So, after having read both these volumes, what do I conclude? I’m glad I read them. It helped to flesh out some understanding of Darwin beyond what they say in science books. I don’t imagine I’ll ever re-read these, however. I give a combined rating of 3.5 stars. It would be 5 stars except for organization, and the sacrificing of letter space in favor of biography.

Book Review: The Letters of Abelard and Heloise

Abelard and Heloise, publishers may think your letters are interesting enough to publish, but I’m not going to waste any more time on them.

Given my love of reading letters, it should surprise none of my readers to know that I picked up The Letters of Abelard and Heloise for my reading enjoyment.
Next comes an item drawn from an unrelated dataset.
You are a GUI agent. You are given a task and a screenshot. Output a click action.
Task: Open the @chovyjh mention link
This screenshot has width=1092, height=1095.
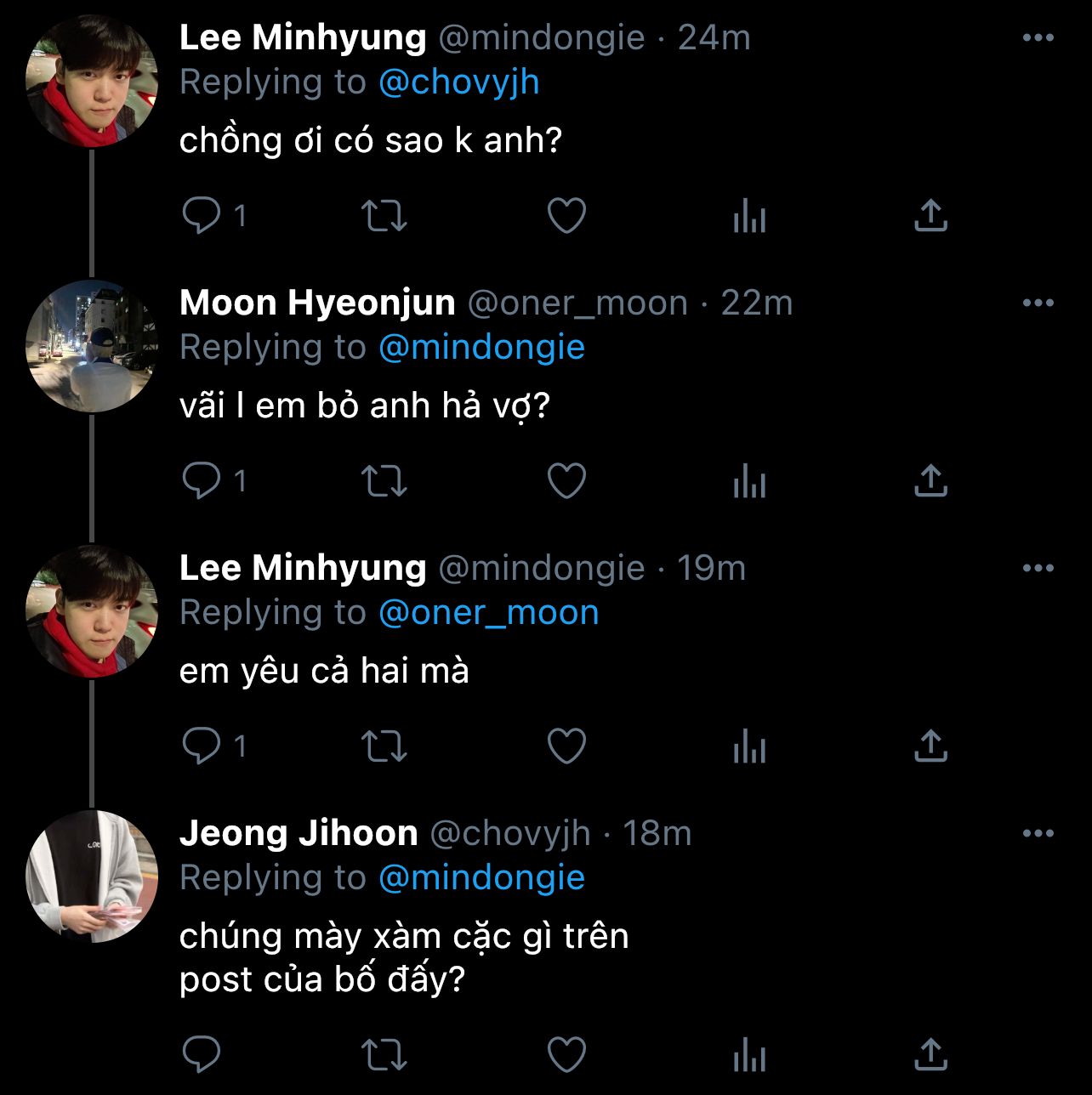458,82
I bought it used for 75¢. Good thing, too, given how the book turned out.

I had never heard of these two. Peter Abelard, b. around 1079, was a French philosopher. Schooled in the liberal arts, he fell in love with Heloise. She was from Paris. Somehow they met and had an intimate relationship. Surviving letters suggest he wanted to marry her, but she refused. Believing that marriage amounted to legal slavery or the wife, or that the wife was essentially nothing more than a gold digger, she wrote to Abelard:

God is my witness that if Augustus, Emperor of the whole world, thought fit to honour me with marriage and conferred all the earth on me to possess for ever, it would be dearer and more honourable to me to be called not his Empress but your whore.

That’s quite a statement to put in print, but that’s how she felt. His reward for her being his mistress was castration by a mob employed by her uncle. Before that, they had a child together. After his mutilation, he became a monk and she a nun. For the rest of their lives they lived apart. Abelard established a convent and put Heloise in charge of it. They rarely met after their going into religious orders, but exchanged a number of letters. These have been passed down to us.
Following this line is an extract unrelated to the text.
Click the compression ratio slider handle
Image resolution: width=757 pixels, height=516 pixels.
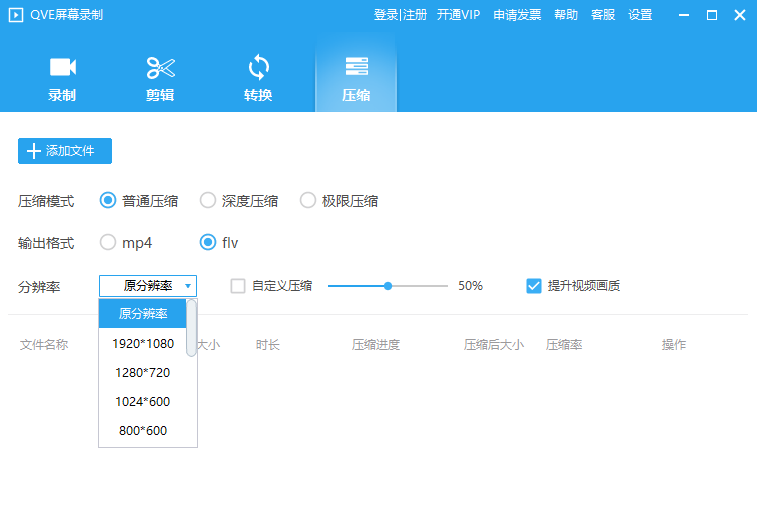pos(388,286)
My copy of this book, a Penguin Classic, includes a lengthy introduction, which was good to read, but was about twice as long as I would have liked.  Before the letters was an item Abelard wrote about his trials and tribulations. That item wore me out. The English translation from the original Latin was okay, but I didn’t find the story engaging.

Then I got to the letters. One from Heloise was first, the one with the quote above. Abelard responded, the Heloise to him—all long letters—and by that time my mind couldn’t take any more of it. I rarely give up on a book, but I did this one. I quit on page 139 of 295.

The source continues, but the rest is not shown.